Pakistan has a terrible record when it comes to human rights, civic rights, and gender related rights. Most of the countries of South Asia, however, have a terrible record. However, fifty years after Bangladesh broke away from Pakistan, Bangladesh ranks highest in the Gender Gap Index in South Asia standing 47th among 144 countries in the world.

In a recent column, Fabian Baussart President of a Paris-based think tank, compared the two countries: “For years, women in Pakistan have been severely disadvantaged and discriminated against. They have been denied the enjoyment of a whole range of rights – economic, social, civil, and political rights and often deprivation in one of these areas has entailed discrimination in another. Much of Pakistani society lives under the patriarchal, outdated code of so-called “honour” that systemizes the oppression of women by preventing them from, for example, choosing their own husband or working outside the home.”

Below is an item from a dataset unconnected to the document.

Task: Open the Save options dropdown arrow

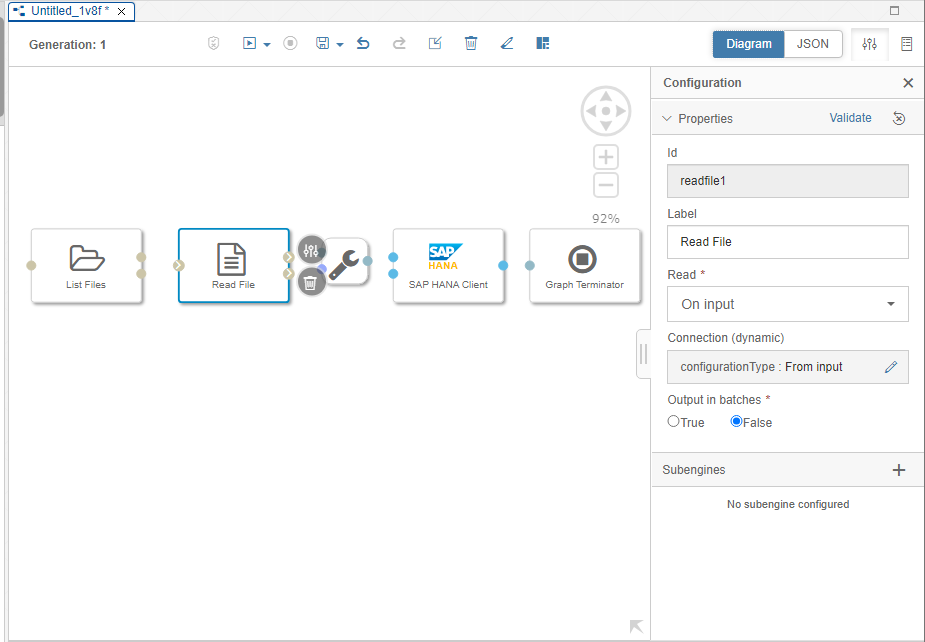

However, “Bangladesh has made remarkable progress in the last 50 years since its liberation in improving the lives of women and girls.  Maternal mortality rates are falling, fertility rate is declining, and there is greater gender parity in school enrolment.  Problems of gender-based violence, child marriage the government in Bangladesh is committed to addressing many of the challenges facing women. Women’s participation in the workforce has been continuously rising.  Three million Bangladeshi women are employed in the lucrative ready-made garment sector, which is Bangladesh’s largest export industry.  Increasing numbers of women are involved in small and medium enterprises.”

Further, “There are an estimated 1,000 honor killings each year in Pakistan, according to a 2019 report by Human Rights Watch. Women from religious minority communities remain particularly vulnerable to abuse. The Taliban and affiliated armed groups continued to attack schools and use children in suicide bombings. Over the years, Pakistan has earned a reputation of being a hard country for female journalists. Many women journalists alledge that whenever they write a political story or even tweet an opinion deemed unfavourable to the PTI or the other parties, the security establishment or the corporate sector, they are mercilessly trolled.”

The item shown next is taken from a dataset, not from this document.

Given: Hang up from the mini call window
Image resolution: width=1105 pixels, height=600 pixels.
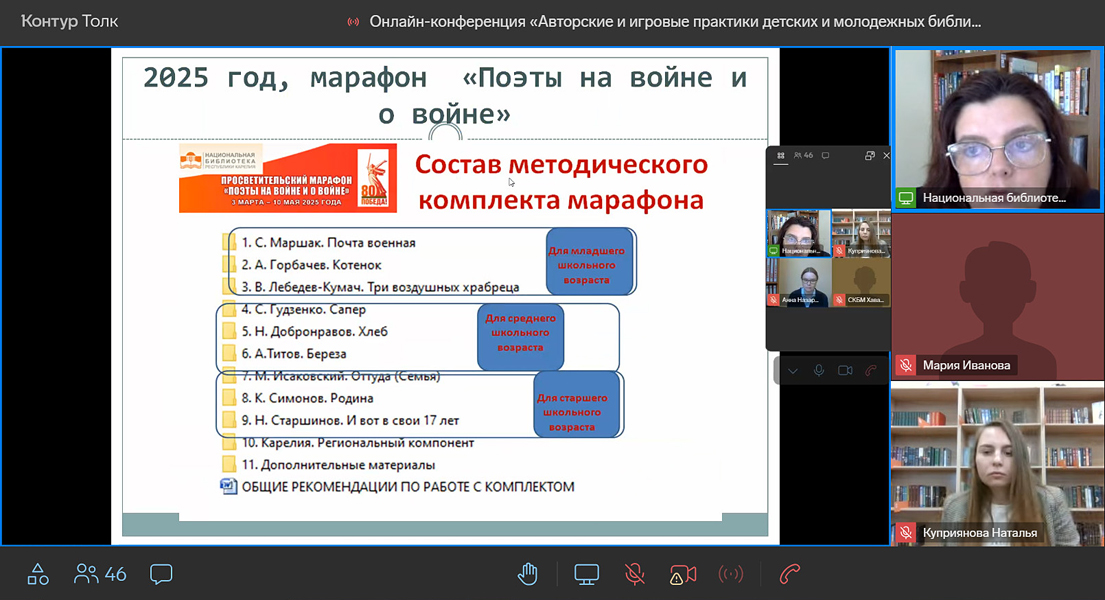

In contrast, “The government has enacted numerous policies over the past decade focused on women’s rights in Bangladesh. The Ministry of Women and Children Affairs has increased allowances for widows, eased the burden on lactating mothers in urban areas and provided job training in fields such as agriculture and electronics. The National Women Development Policy of 2011 aimed to establish equal rights for men and women but also included specific goals such as assistance for female entrepreneurs. To oversee the implementation of the development policy, the government formed a 50-member National Women and Child Development Council chaired by Prime Minister Sheikh Hasina. Hasina has also vocally supported women’s empowerment in global forums such as the UN.”